The Three Day Quote Challenge continues! I couldn’t NOT include a quote by naturalist and conservationist John Muir.
When I lived and worked in Houston, I would pack my lunch and go outside when it wasn’t too hot. Right next to our building was a large grassy area with park benches and a fountain.
Sometimes in the elevator a co-worker would ask me what I was doing. Many times I heard, “Wow, I’ve never done that.” Here was a lovely strip of nature right outside the office, and people frequently ignored it.
After many hiking vacations, we could no longer live indoors with air conditioning. The pull of fresh air and the woods grew too great, and we moved to western Washington where we could be outdoors as often as we want.
Doctors and mental health researchers, more and more, are looking at the physical and mental benefits of time in nature, and there are numerous articles such as this one online. Nature Deficit Disorder is a popular phrase these days after Richard Louv wrote Last Child in the Woods.
I don’t need a study, though, to tell me how much it matters for me to connect with the great outdoors every single day.
Outside, whether I’m in the garden or walking the many wooded trails that wind through our town, I am at peace.
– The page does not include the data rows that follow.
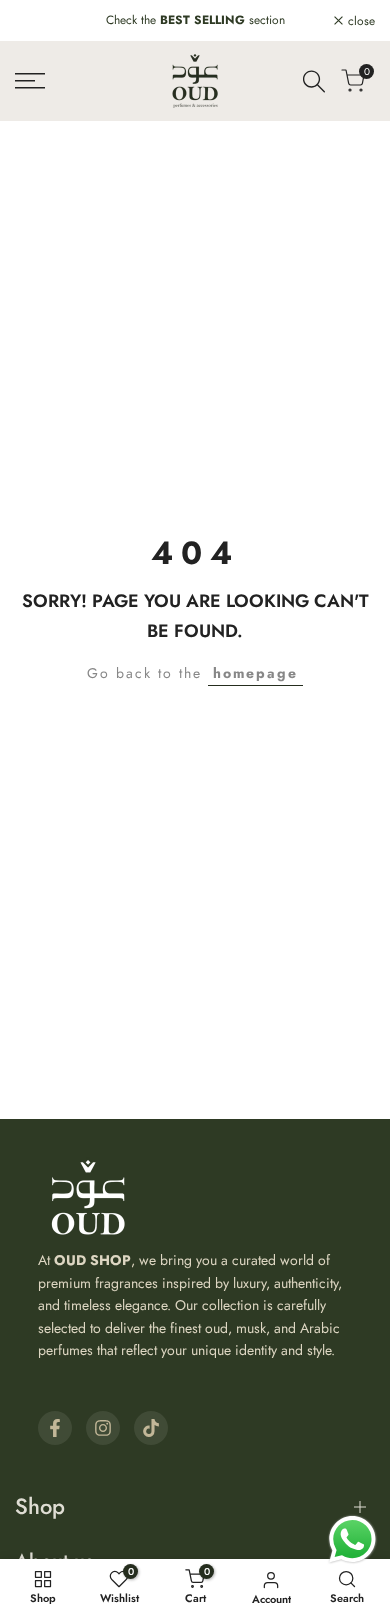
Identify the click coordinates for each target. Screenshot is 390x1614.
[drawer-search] (314, 81)
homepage (255, 673)
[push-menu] (30, 81)
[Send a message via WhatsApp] (352, 1539)
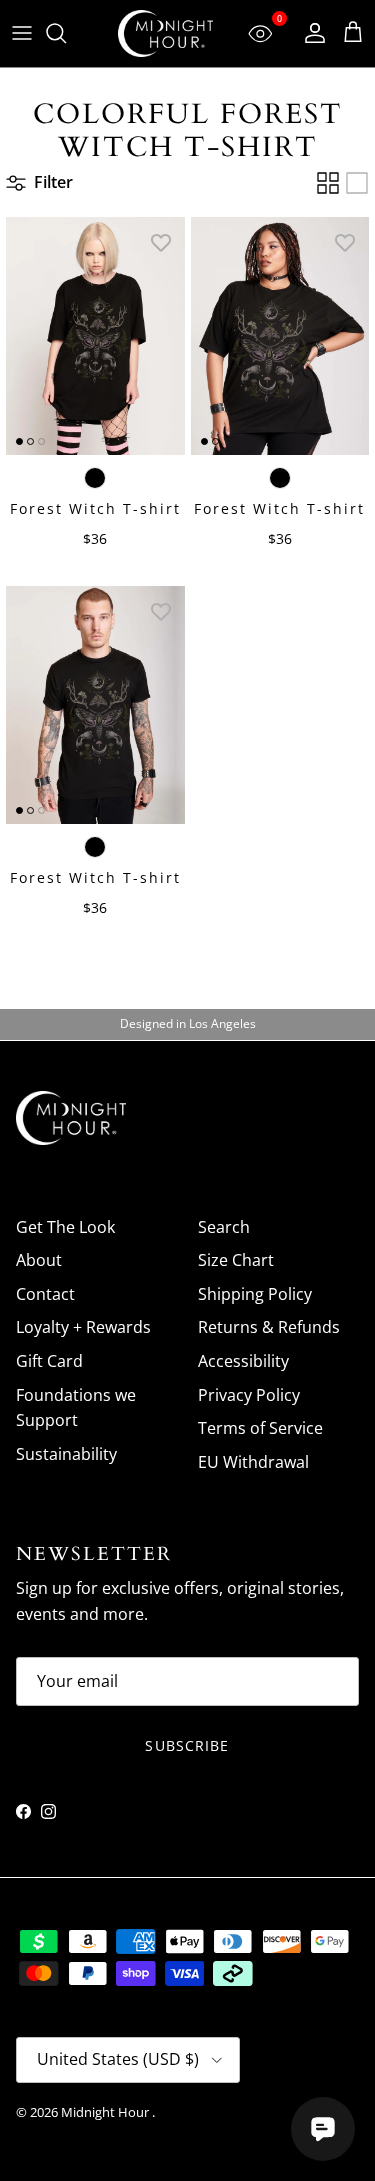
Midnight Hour (106, 2112)
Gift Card (49, 1361)
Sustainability (66, 1454)
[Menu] (22, 33)
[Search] (66, 33)
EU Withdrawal (253, 1462)
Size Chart (236, 1260)
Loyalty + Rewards (83, 1327)
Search (224, 1227)
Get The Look (65, 1227)
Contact (45, 1294)
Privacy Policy (249, 1395)
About (39, 1260)
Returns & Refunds (269, 1327)
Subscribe (187, 1745)
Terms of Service (260, 1428)
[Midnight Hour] (165, 33)
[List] (357, 183)
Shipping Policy (255, 1294)
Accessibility (243, 1361)
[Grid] (328, 183)
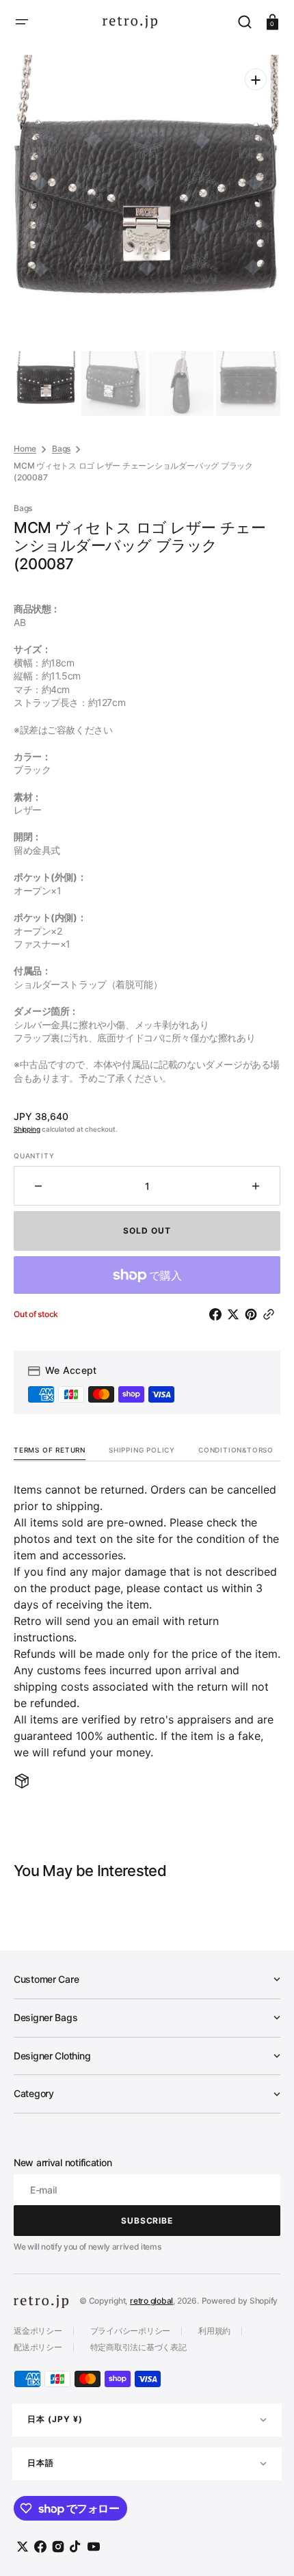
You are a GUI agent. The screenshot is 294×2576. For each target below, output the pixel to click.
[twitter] (236, 1314)
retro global (151, 2300)
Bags (61, 448)
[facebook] (218, 1314)
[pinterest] (254, 1314)
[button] (22, 22)
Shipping (27, 1129)
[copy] (271, 1314)
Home (25, 448)
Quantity (34, 1156)
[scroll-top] (265, 2547)
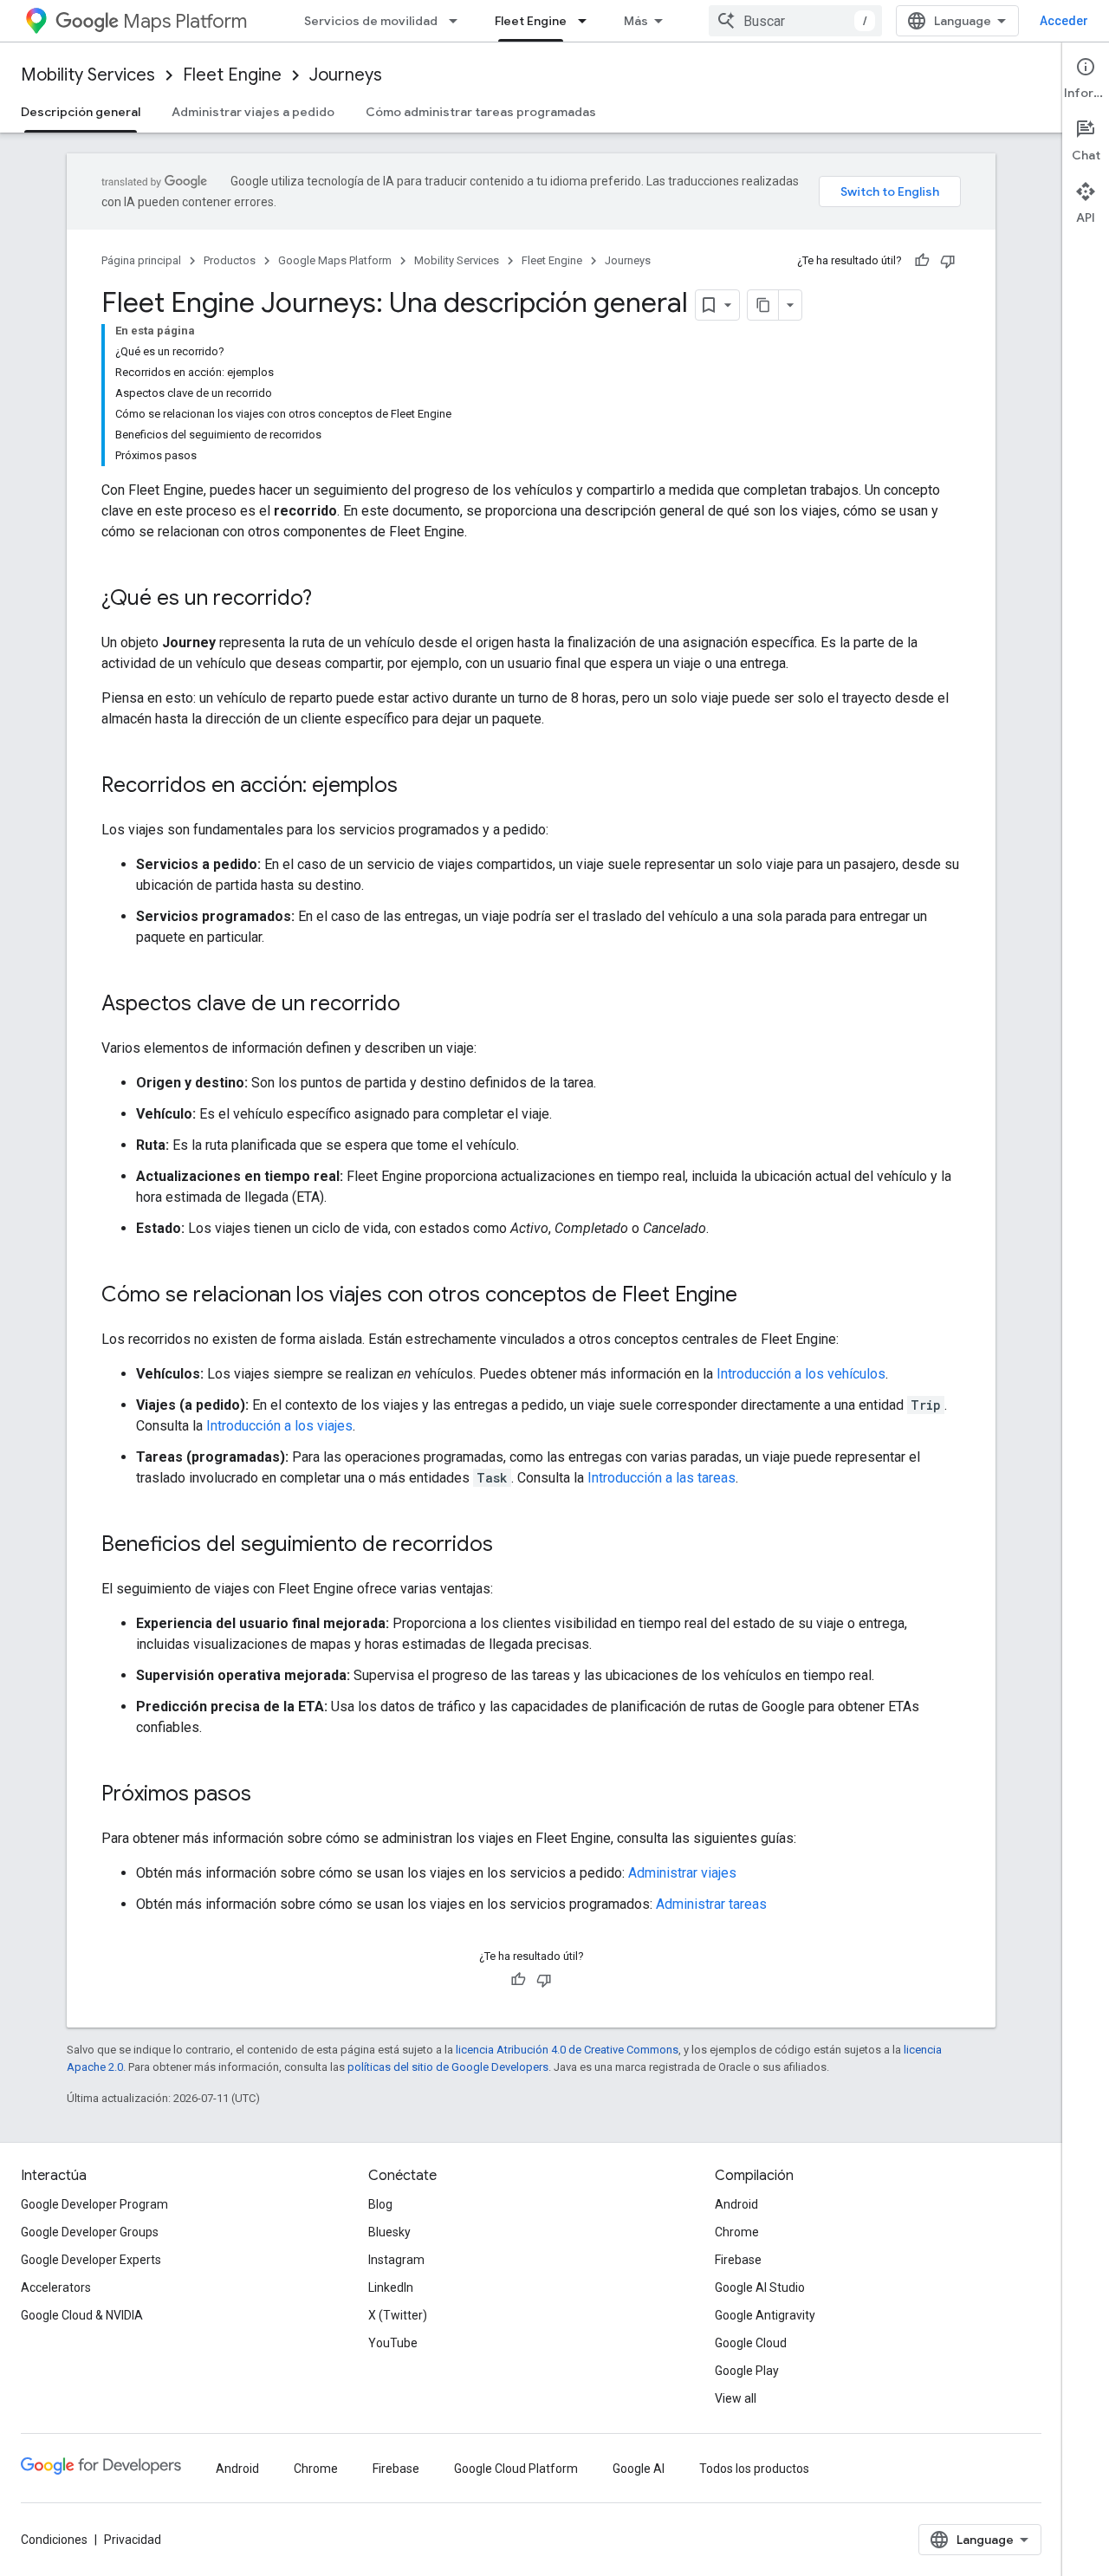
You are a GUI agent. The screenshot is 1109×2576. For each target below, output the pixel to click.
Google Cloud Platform (516, 2468)
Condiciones (54, 2540)
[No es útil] (948, 261)
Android (736, 2204)
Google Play (747, 2371)
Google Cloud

Some days I have to drag myself out there, but five minutes later I’m rejuvenated. Throughout my day, between bouts of writing or research, I’m out the door. Here, in a small town, I can connect with sunrises and sunsets, with equinoxes and solstices, with subtle shifts of temperature that tell me of a change in seasons or an early spring.
Maybe if our politicians and lobbyists spent more time outdoors, our national priorities would be different.
Now, if you’ll excuse me, I have berries to pick.
How about you? Do you get to spend time in nature? What’s your favorite outdoor activity?